DATASET EXTRACT:

*-*-*

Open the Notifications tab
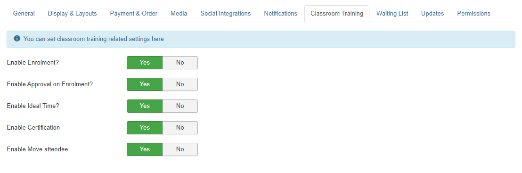[x=281, y=14]
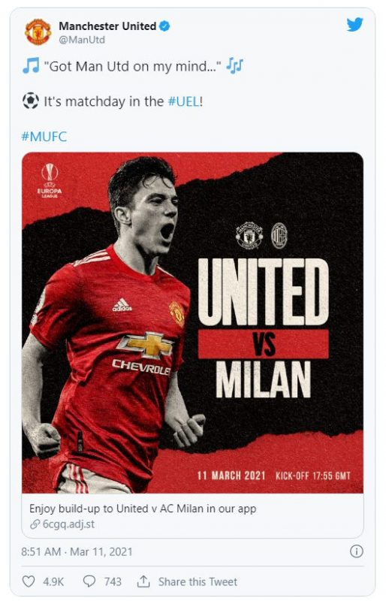The image size is (386, 601).
Task: Open replies via the speech bubble icon
Action: click(89, 581)
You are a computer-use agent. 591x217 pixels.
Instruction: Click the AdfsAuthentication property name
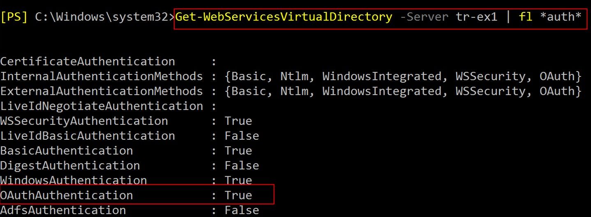63,210
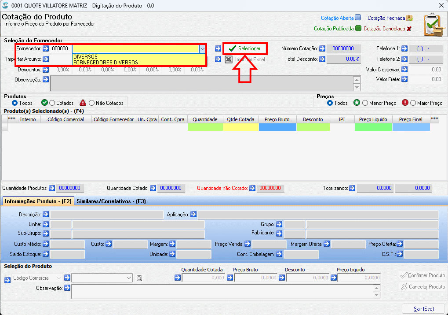Image resolution: width=448 pixels, height=315 pixels.
Task: Click the magnifier search icon beside product combo
Action: click(x=139, y=278)
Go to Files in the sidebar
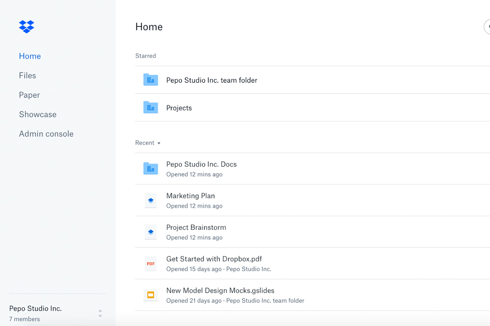 (x=27, y=76)

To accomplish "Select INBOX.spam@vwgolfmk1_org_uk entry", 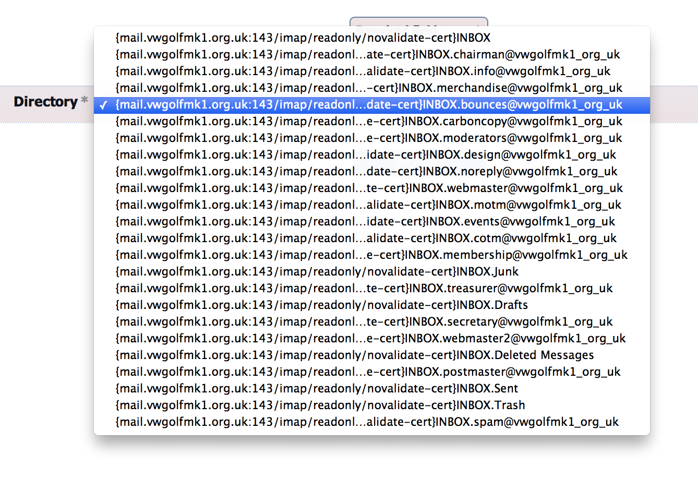I will pos(367,422).
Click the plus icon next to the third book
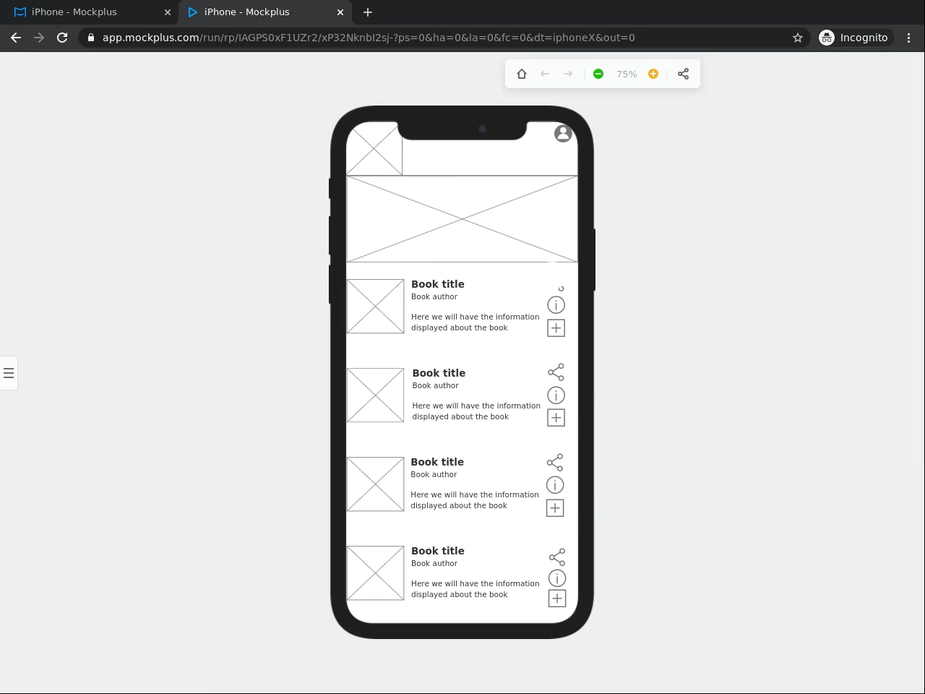This screenshot has width=925, height=694. 555,508
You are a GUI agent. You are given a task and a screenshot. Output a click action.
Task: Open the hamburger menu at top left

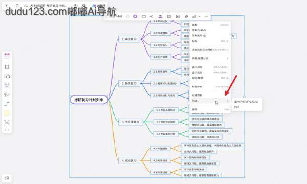[17, 6]
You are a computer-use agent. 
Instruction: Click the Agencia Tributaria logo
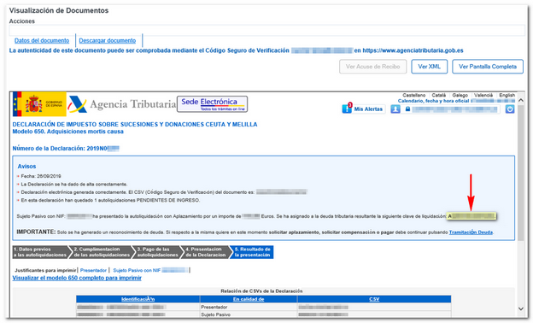[122, 104]
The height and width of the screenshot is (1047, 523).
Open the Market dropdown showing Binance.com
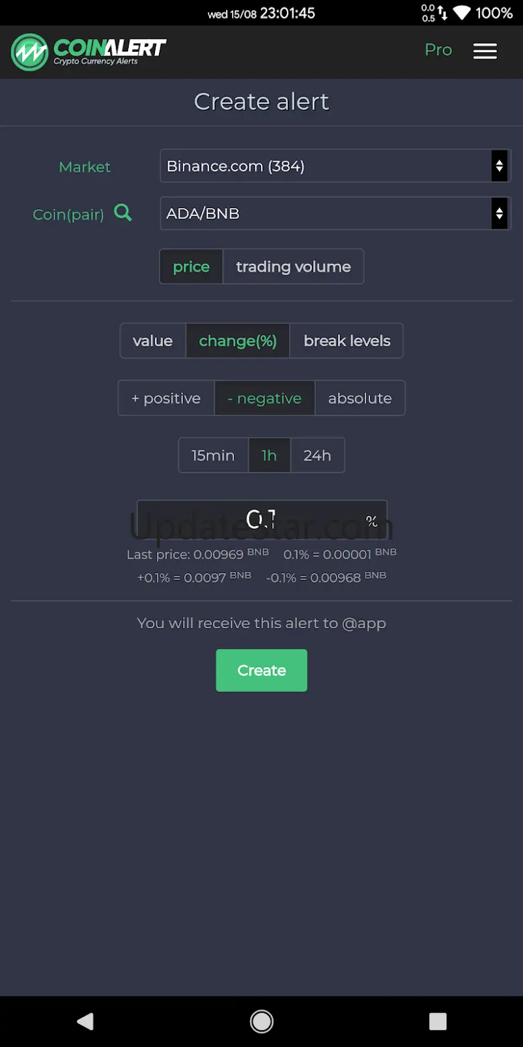click(335, 166)
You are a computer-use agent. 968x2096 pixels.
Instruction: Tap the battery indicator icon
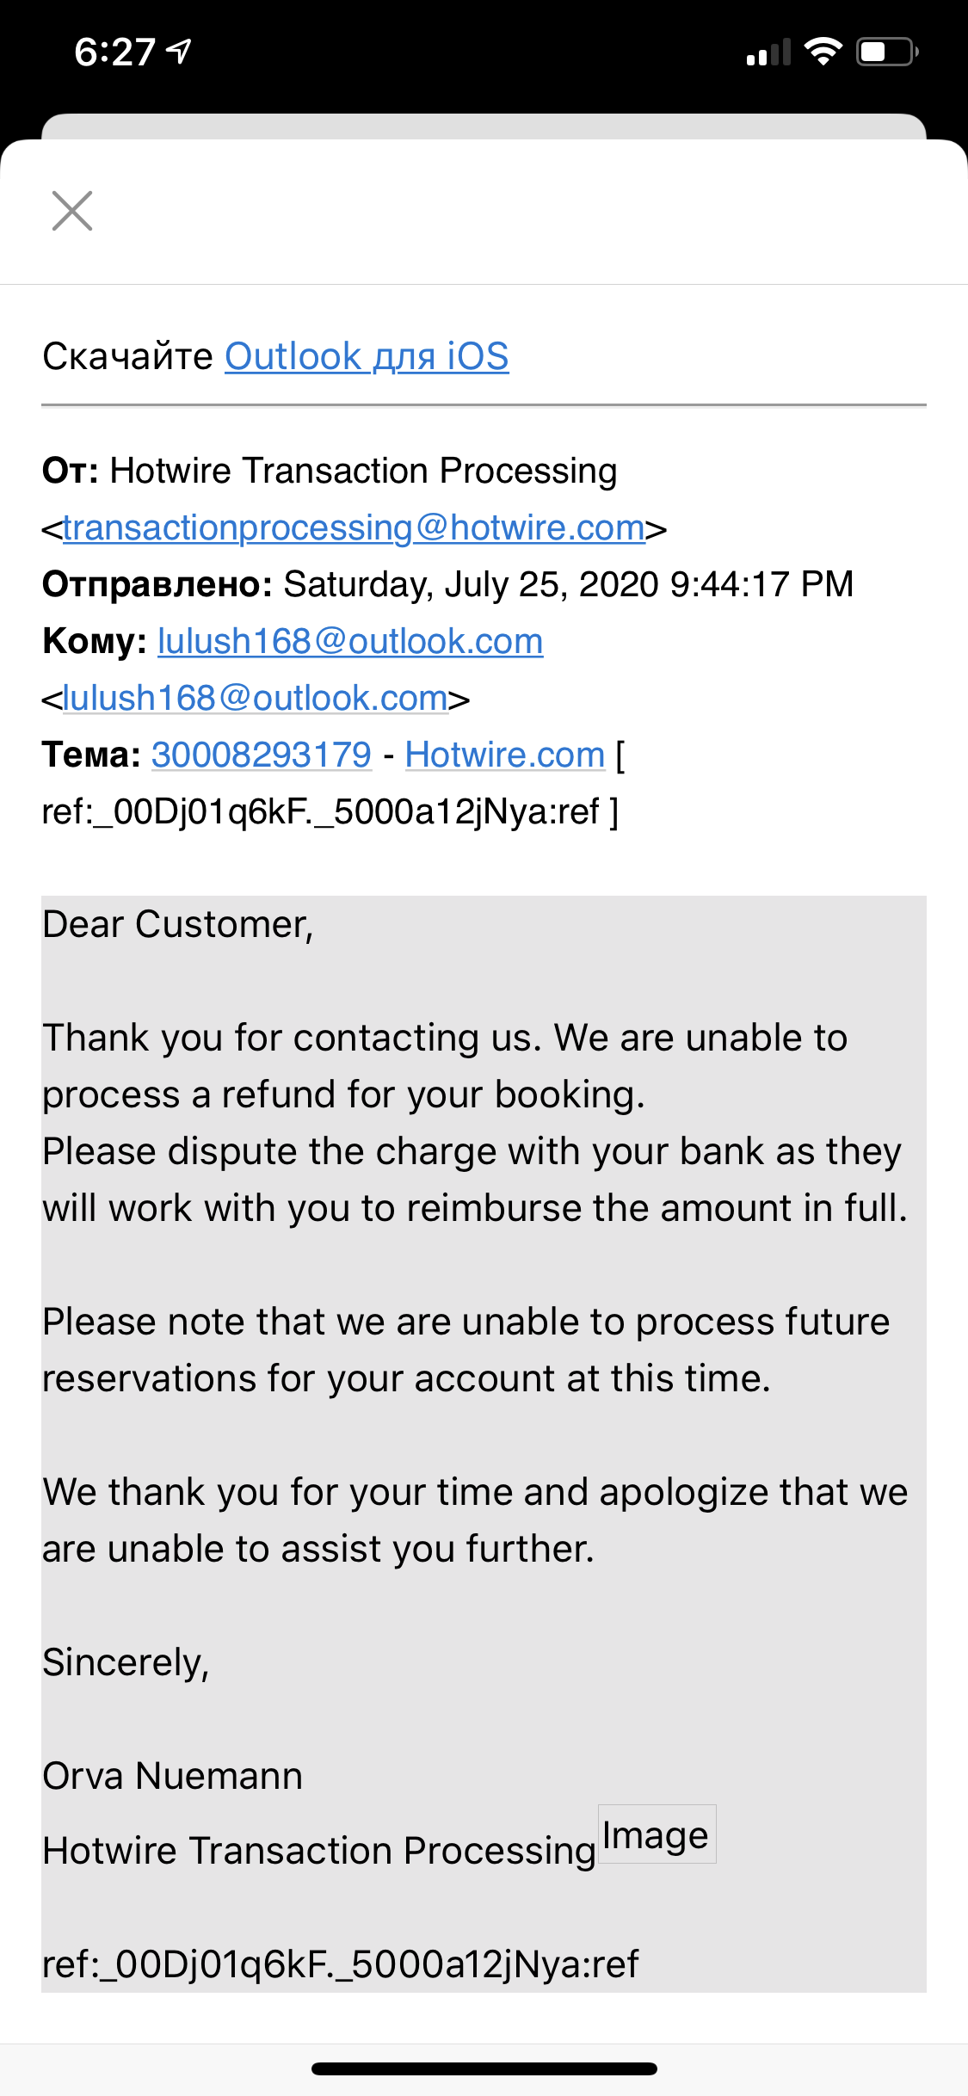pos(887,52)
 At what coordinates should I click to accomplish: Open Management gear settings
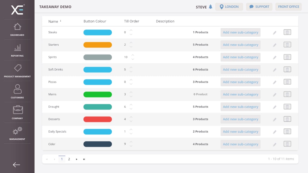pyautogui.click(x=17, y=133)
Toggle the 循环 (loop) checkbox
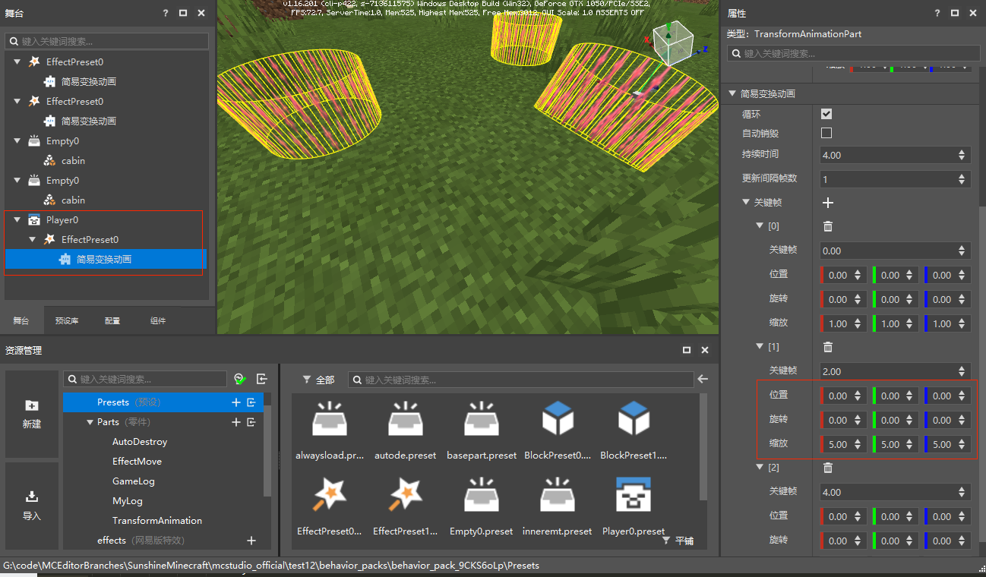This screenshot has height=577, width=986. coord(826,114)
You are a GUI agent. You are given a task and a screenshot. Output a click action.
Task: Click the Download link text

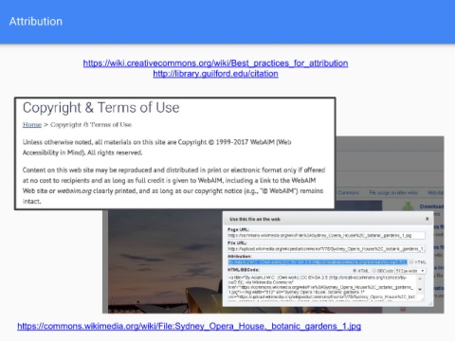tap(431, 206)
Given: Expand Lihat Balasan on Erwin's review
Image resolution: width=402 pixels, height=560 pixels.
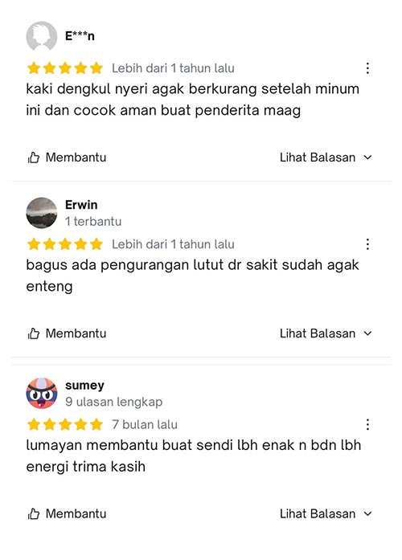Looking at the screenshot, I should tap(326, 333).
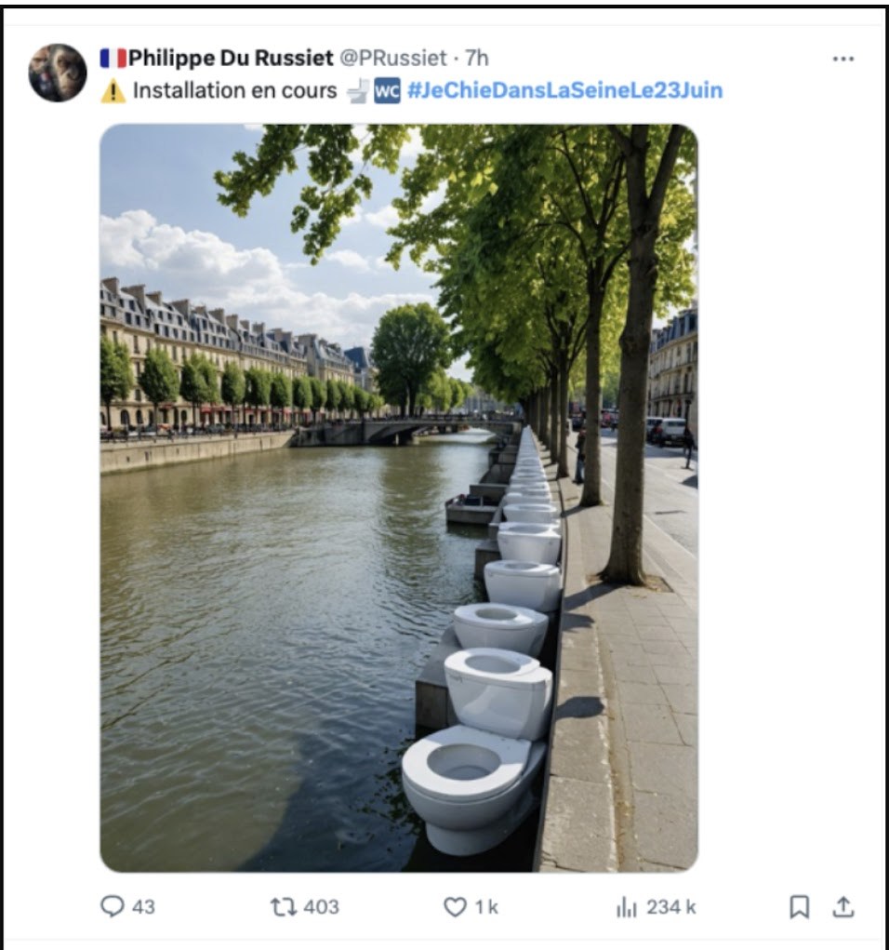Click the repost arrows icon
Screen dimensions: 889x950
point(283,907)
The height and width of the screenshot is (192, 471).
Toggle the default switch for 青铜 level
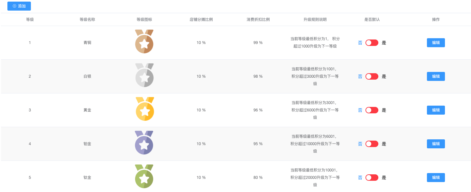(x=372, y=43)
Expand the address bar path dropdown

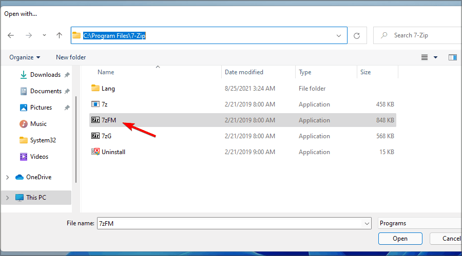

*-*-*

YOUR INSTRUCTIONS: Search the listing above for the string "computer" and return each line it appears on.

WRITTEN SOLUTION:
You are a computer-use agent. 591x217 pixels.
You are a computer-use agent. 
You are a computer-use agent. 968x2096 pixels.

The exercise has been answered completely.